> Passage for review:
Deaerators are also used to remove dissolved gases from products such as food, personal care products, cosmetic products, chemicals, and pharmaceuticals to increase the dosing accuracy in the filling process, to increase product shelf stability, to prevent oxidative effects (e.g. discolouration, changes of smell or taste, rancidity), to alter pH, and to reduce packaging volume. Vacuum deaerators are also used in the petrochemical field.

In 1921 a tank with vacuum pump for removing gases was used in Pittsburgh. In 1934 and 1940 a tank with vacuum pump for removing gases were used in Indiana.

Vacuum deaerators can be rubber lined on the inside to protect the steel heads and shell from corrosion.

=== Rotating Disc ===
In a typical design, the product is distributed as a thin layer on a high speed spinning disc via special feed system. The centrifugal force slings it through a perforated screen onto the inner wall of the vessel, which is under vacuum. Air (gas) pockets are released in the process and are drawn off by the vacuum. A discharge pump carries the deaerated product to the next process in the production line. For high viscous products the rotating disc is replaced with static one.

== Other types ==

Sound waves using ultrasonic equipment can be used to assist deaerating water.

== Production ==

Welding of the steel pressure vessels during the manufacturing process sometimes requires Post weld heat treatment, XRAY, Dye Penetration, Ultrasonic, and other type non-destructive testing. ASME Boiler and Pressure Vessel Code, NACE International, and HEI (Heat Exchange Institute) have recommendations on the type of testing required. Older fabrication techniques also used cast iron for the shell and heads.

Thermal insulation is sometimes required after fabrication or after installation at the project site. Insulation is used to reduce heat loses.

== Inspection and maintenance ==

NACE International (now known as Association for Materials Protection and Performance (AMPP)) and CIBO (Council of Industrial Boiler Owners) have several recommendations to increase the life of the deaerator unit. First, regular inspections (and testing) of the pressure vessel for cracking of welds, and repairing of any weld defects. Second, maintaining a proper water chemistry to reduce deaerator deterioration. Third, minimize temperature and pressure fluctuation. Fourth, internals and accessories should be inspected for proper operation. NACE had created a Corrosion Task Group in 1984 that studied causes of corrosion and provided recommendations; NACE still provides recommendations to improve operations of the equipment.

> Entries provided:
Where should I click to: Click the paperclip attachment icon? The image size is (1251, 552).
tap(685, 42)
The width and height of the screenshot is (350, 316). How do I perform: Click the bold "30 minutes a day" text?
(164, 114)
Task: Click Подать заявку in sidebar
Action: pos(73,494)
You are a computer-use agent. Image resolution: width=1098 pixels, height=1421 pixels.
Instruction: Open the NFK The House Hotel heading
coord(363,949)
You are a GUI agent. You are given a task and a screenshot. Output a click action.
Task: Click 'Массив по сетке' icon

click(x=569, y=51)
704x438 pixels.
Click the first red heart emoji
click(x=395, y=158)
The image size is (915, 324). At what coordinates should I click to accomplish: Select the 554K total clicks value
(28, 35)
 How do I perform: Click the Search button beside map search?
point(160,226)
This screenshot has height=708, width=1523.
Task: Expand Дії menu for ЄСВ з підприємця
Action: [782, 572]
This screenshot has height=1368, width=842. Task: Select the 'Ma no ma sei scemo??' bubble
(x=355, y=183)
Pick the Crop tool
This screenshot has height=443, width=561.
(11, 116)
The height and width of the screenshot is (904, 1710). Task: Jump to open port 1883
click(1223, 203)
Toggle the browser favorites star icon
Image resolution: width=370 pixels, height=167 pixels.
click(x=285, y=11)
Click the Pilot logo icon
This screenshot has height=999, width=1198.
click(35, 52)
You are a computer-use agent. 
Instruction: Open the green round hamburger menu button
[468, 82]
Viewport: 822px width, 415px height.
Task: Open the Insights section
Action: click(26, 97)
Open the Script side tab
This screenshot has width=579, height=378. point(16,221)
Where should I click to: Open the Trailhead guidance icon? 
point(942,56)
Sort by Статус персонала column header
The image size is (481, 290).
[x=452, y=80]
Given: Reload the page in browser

> Required action A:
In the passage on deaerators, what year did NACE create a Corrosion Task Group?
> Required action B:
Using the passage on deaerators, explain how air is removed from the product in the rotating disc design.
> Required action C:
Replace "cast iron" with "wrought iron" in the passage on deaerators, and write out the part that begins at the words "Welding of the" and stops after "reduce heat loses.".

> Exercise result A:
1984

> Exercise result B:
A high-speed spinning disc uses centrifugal force to sling the product as a thin layer through a perforated screen onto the inner wall of the vessel, which is under vacuum. Air (gas) pockets are released in this process and are drawn off by the vacuum.

> Exercise result C:
Welding of the steel pressure vessels during the manufacturing process sometimes requires Post weld heat treatment, XRAY, Dye Penetration, Ultrasonic, and other type non-destructive testing. ASME Boiler and Pressure Vessel Code, NACE International, and HEI (Heat Exchange Institute) have recommendations on the type of testing required. Older fabrication techniques also used wrought iron for the shell and heads.

Thermal insulation is sometimes required after fabrication or after installation at the project site. Insulation is used to reduce heat loses.